_STORED RECORDS_
____

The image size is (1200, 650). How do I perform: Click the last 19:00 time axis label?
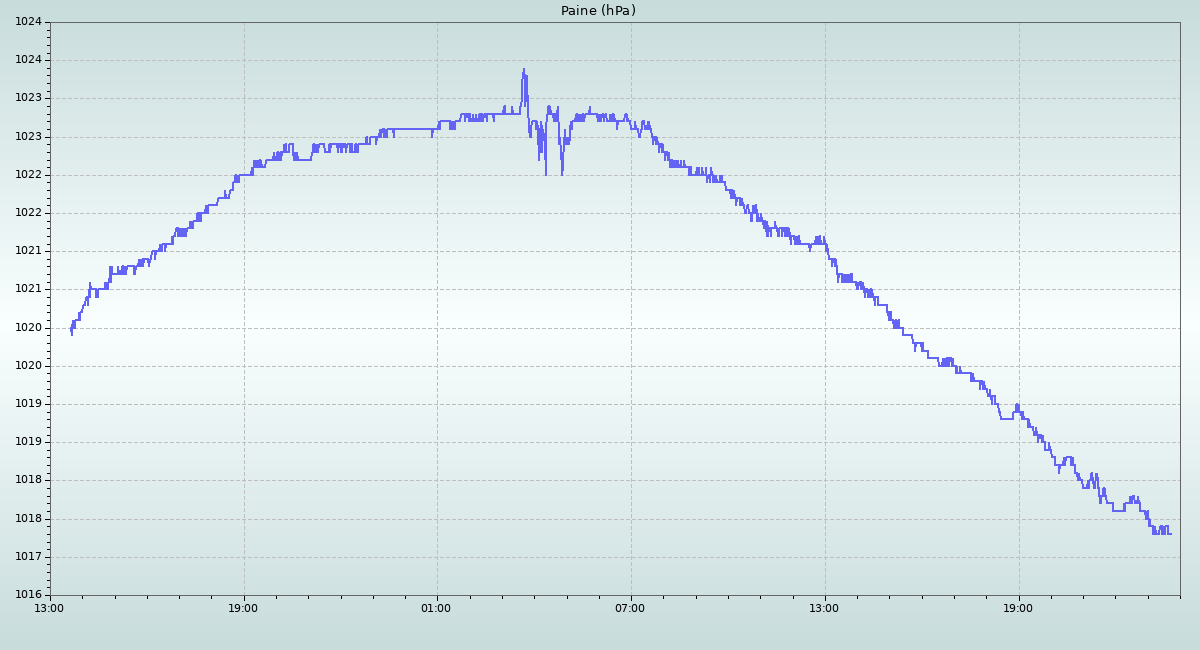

____

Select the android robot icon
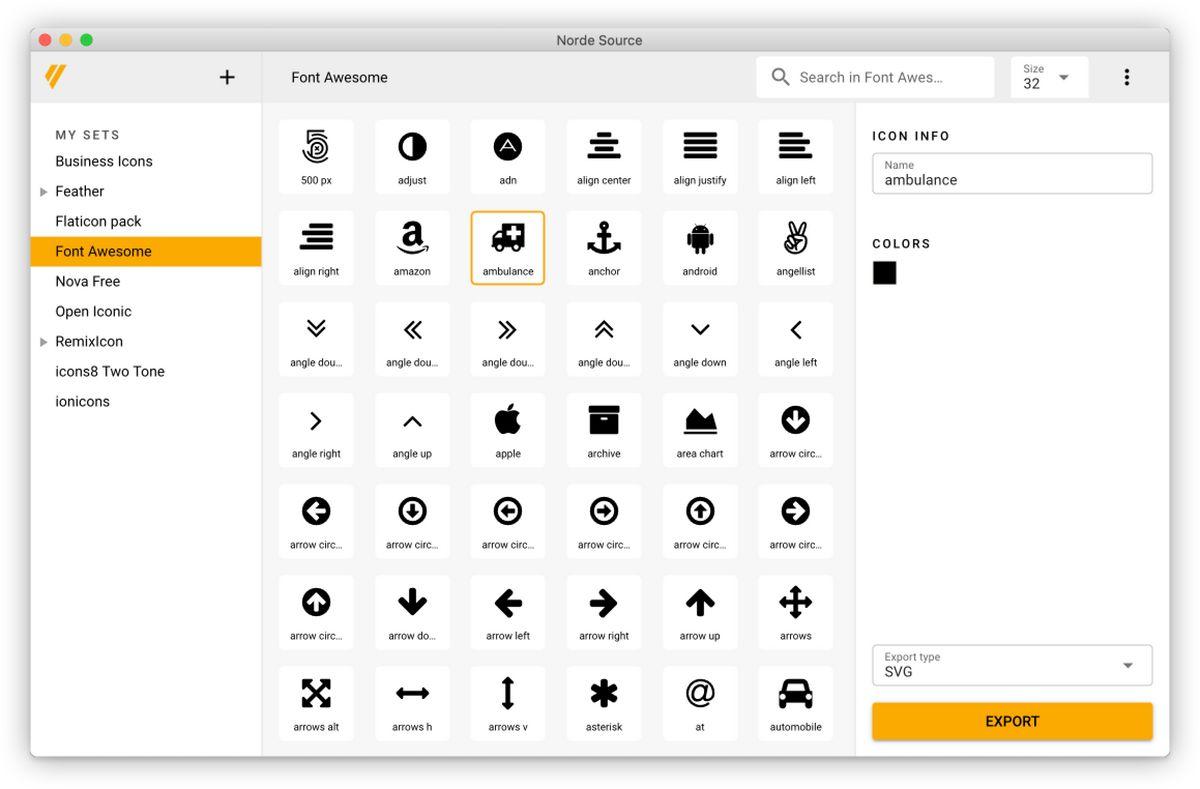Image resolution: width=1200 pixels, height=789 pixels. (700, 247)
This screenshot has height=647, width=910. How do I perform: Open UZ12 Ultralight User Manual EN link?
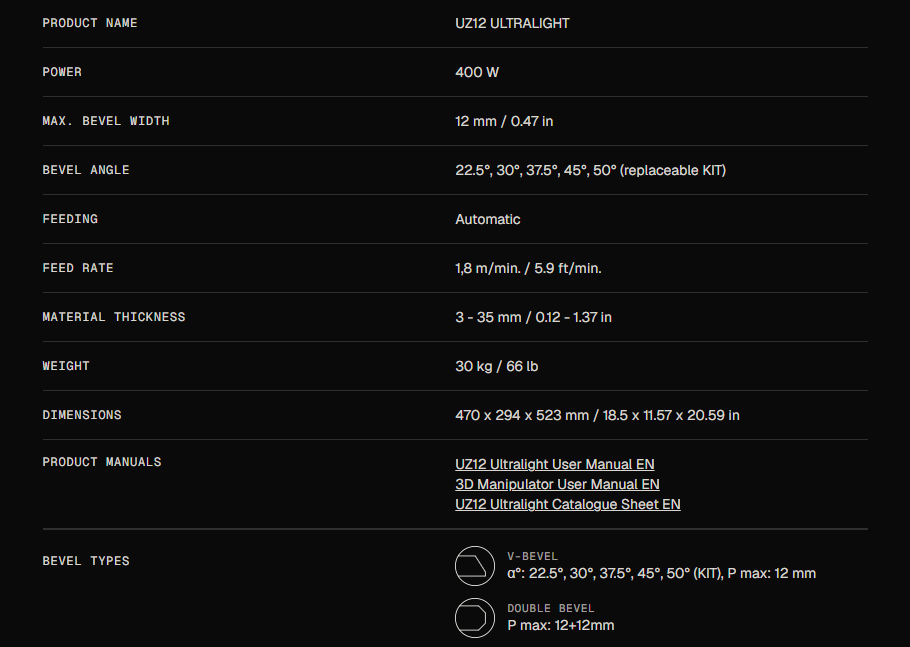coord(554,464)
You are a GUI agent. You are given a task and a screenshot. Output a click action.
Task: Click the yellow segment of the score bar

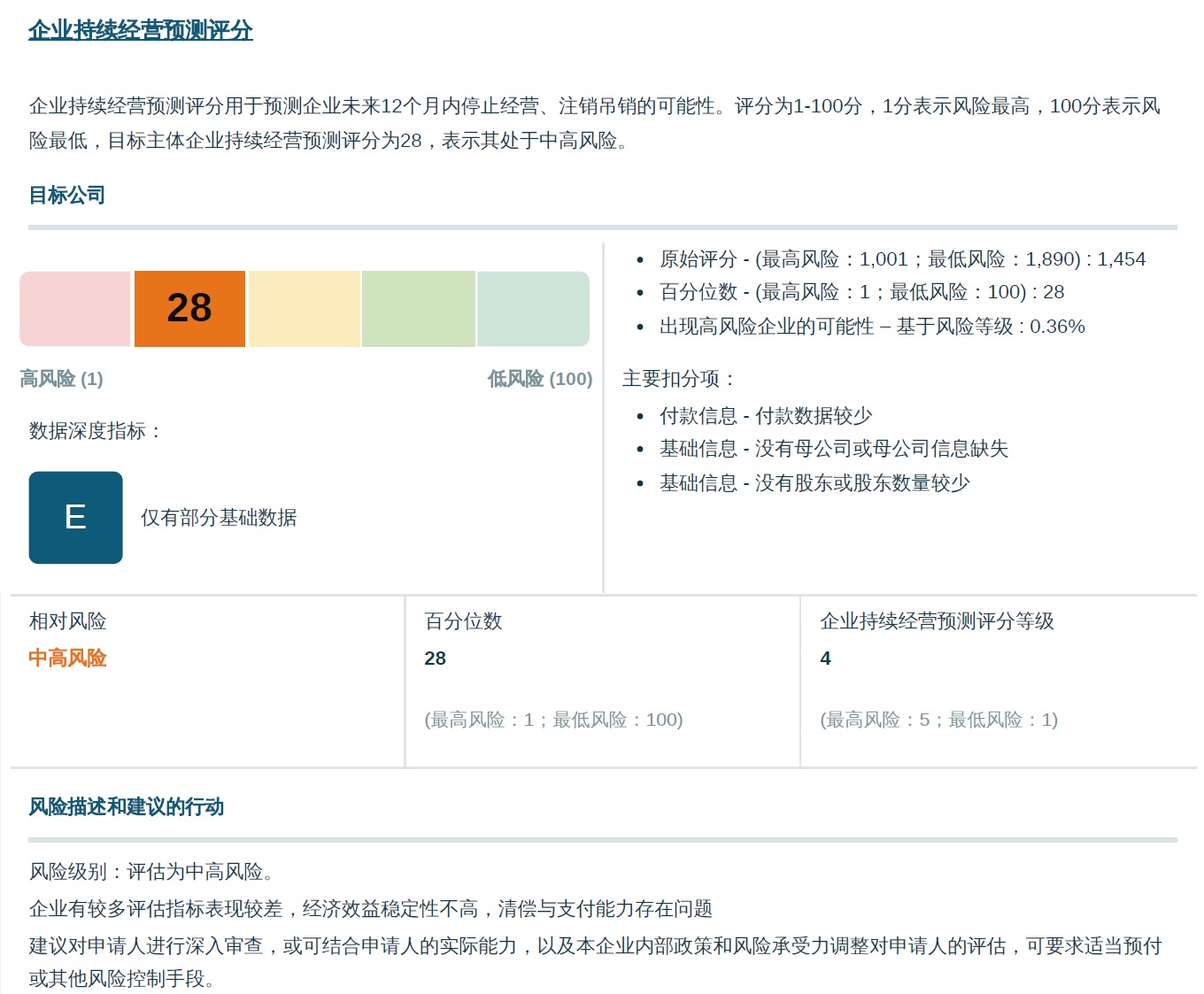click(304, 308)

____

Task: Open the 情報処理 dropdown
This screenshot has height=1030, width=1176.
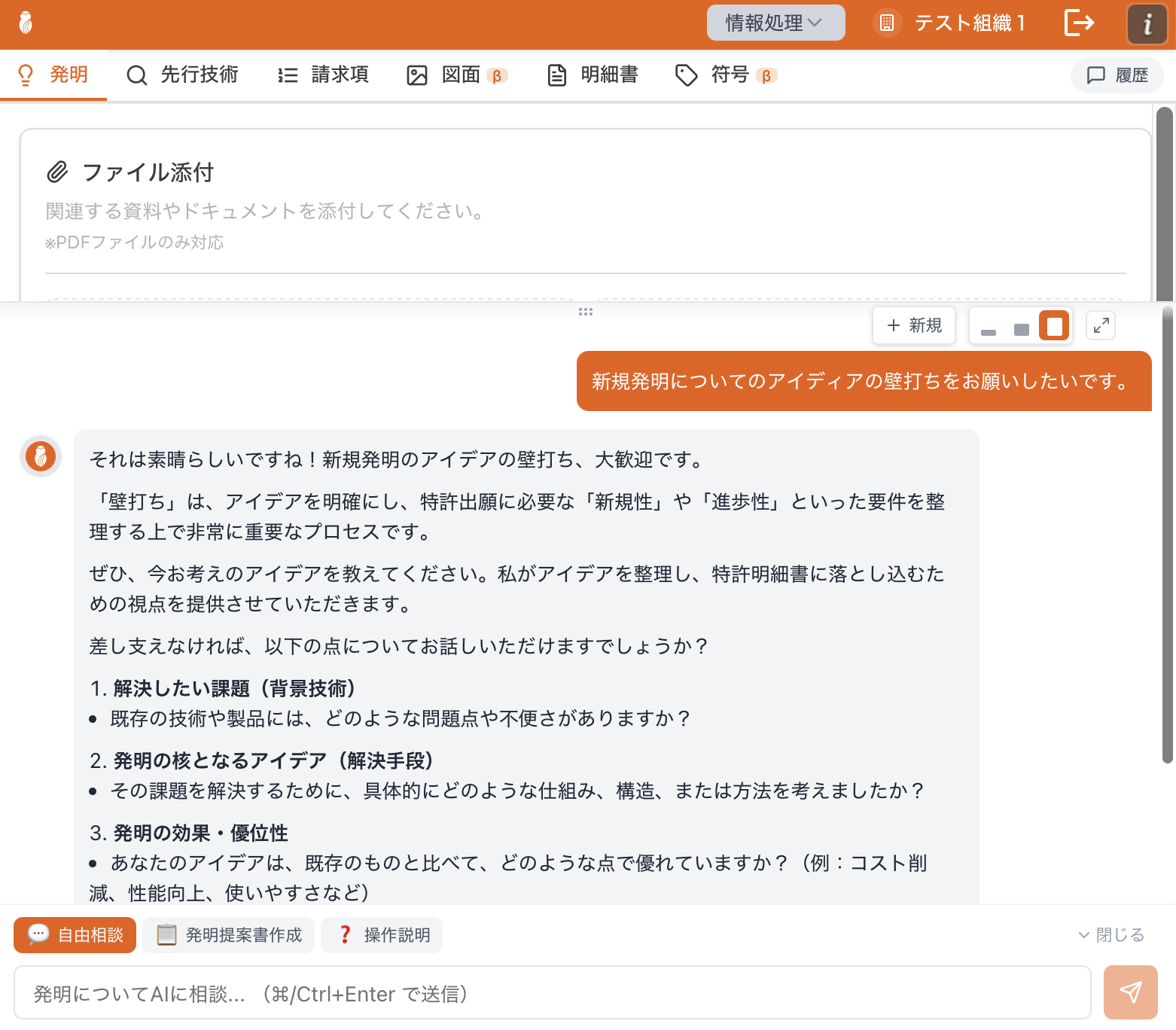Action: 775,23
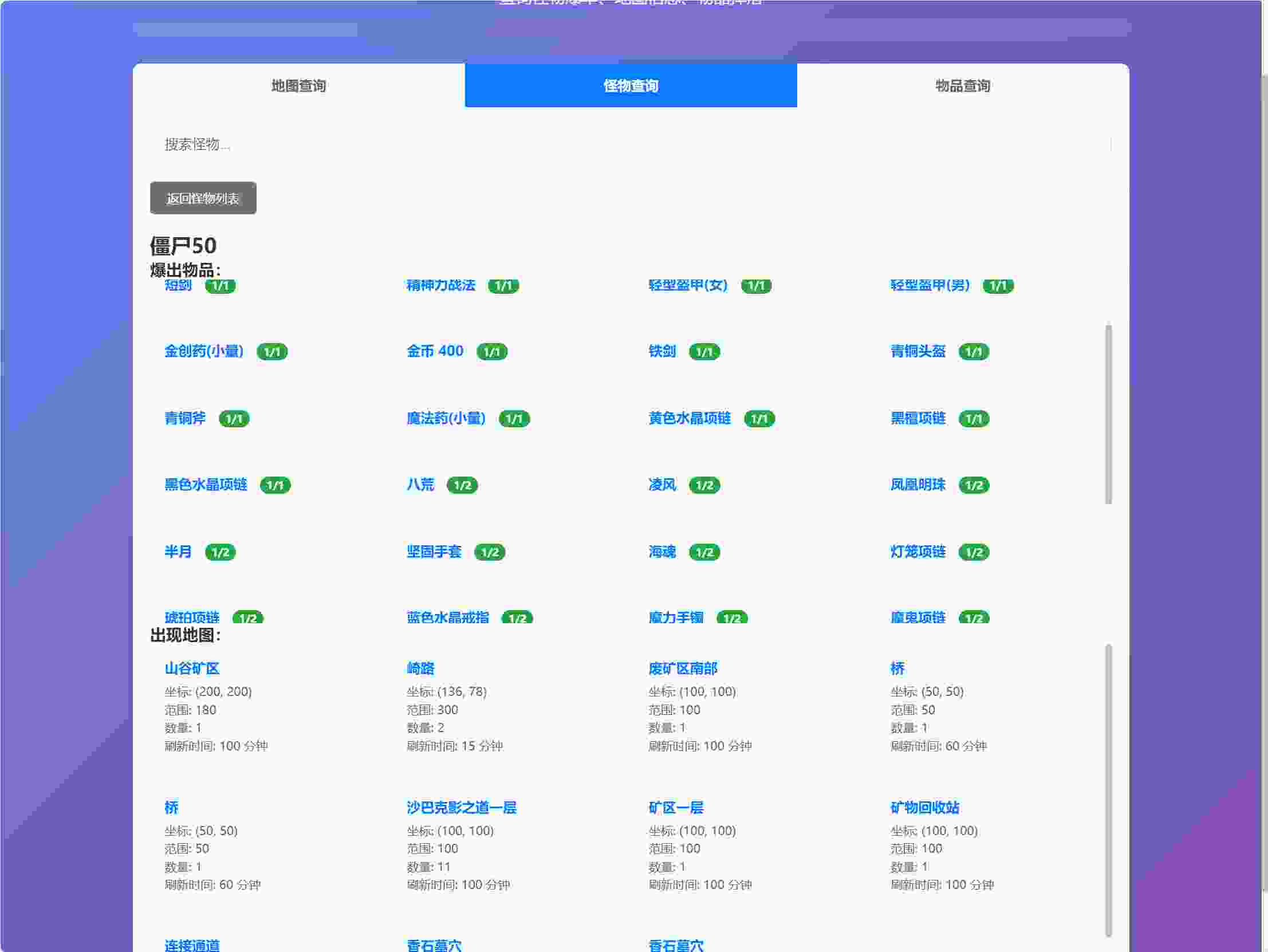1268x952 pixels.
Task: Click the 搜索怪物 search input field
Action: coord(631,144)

____

_PROBLEM TO SOLVE_
Rewrite the entries from the line with "This screenshot has height=647, width=910." up to and including the line with "click(304, 308)", changing "yellow" to "green" and keeping everything else the same. Leave the pictures out.

_EXERCISE RESULT_
This screenshot has height=647, width=910. How do I perform: Open UZ12 Ultralight User Manual EN link?
coord(554,464)
You are a GUI agent. You are given a task and a screenshot. Output a click action.
Task: Click the green segment of the score bar

click(304, 308)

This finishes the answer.